[Saved entries]
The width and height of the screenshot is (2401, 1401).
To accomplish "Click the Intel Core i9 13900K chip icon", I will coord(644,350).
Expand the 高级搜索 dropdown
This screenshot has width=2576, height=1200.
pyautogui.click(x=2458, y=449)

* TO DO: Each record above needs to be reproduced exactly as written.

* EXPECTED ANSWER:
The width and height of the screenshot is (2401, 1401).
To accomplish "Click the Intel Core i9 13900K chip icon", I will coord(644,350).
Expand the 高级搜索 dropdown
This screenshot has width=2576, height=1200.
pyautogui.click(x=2458, y=449)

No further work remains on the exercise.